Kholid menjelaskan bahwa mandat yang diberikan kepada BLU Lemigas bersifat ganda dalam skema impor migas yang baru ditetapkan oleh pemerintah tersebut. Peran ganda ini mencakup dua fungsi utama yang sangat krusial bagi stabilitas pasokan energi nasional.
"Jawabannya dua-duanya. Jadi itu [BLU] mengimpor untuk cadangan penyangga energi [CPE] dan cadangan nasional, itu juga BLU," ujar Kholid saat dihubungi Bloomberg Technoz pada hari Selasa, 9 Juni 2026.
Impor komoditas migas yang dilakukan oleh Lemigas, khususnya yang ditujukan sebagai Cadangan Penyangga Energi (CPE), akan berfungsi sebagai pelengkap penting terhadap kerangka regulasi pengadaan energi yang telah diterbitkan oleh pemerintah sebelumnya. Langkah ini diharapkan dapat menutup celah dalam ketersediaan stok energi strategis.
Kholid menambahkan bahwa regulasi mengenai CPE sebelumnya belum secara spesifik menunjuk entitas mana yang akan bertanggung jawab atas pelaksanaan impor tersebut di lapangan. Perpres sebelumnya hanya menyebutkan peran Menteri dalam memberikan penugasan impor.
"Kalau di perpres tentang CPE, itu kan belum dijelaskan siapa entitas yang diberikan tugas oleh pemerintah untuk melakukan impor. Hanya disebut Menteri saja, bahwa dia bisa menugaskan [menugaskan impor]. Akan tetapi, belum jelas," kata Kholid menambahkan.
Dengan penunjukan BLU Lemigas, kini terdapat kejelasan mengenai pelaksana teknis impor untuk tujuan penguatan cadangan energi nasional dan operasional.
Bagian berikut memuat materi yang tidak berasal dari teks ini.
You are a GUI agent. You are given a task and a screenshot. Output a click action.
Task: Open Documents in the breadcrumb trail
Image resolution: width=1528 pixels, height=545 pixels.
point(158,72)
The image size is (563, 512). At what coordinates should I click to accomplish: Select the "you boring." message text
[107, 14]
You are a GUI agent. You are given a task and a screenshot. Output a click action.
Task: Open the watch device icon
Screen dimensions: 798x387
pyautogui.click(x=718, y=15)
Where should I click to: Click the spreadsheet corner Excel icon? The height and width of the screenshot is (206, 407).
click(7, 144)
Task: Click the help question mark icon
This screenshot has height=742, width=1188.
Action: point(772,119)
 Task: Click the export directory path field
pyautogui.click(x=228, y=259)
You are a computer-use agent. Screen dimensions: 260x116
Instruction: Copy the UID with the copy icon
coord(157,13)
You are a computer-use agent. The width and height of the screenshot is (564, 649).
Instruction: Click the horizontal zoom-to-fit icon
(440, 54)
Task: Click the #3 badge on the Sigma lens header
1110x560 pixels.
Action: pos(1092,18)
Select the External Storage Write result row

Keputusan ini diharapkan mempercepat proses pengadaan migas sesuai kebutuhan strategis negara.
Dilansir dari Bloomberg Technoz, penetapan BLU Lemigas sebagai pelaksana impor ini menjadi langkah konkret pemerintah dalam memastikan ketahanan energi nasional di tengah dinamika pasar komoditas global.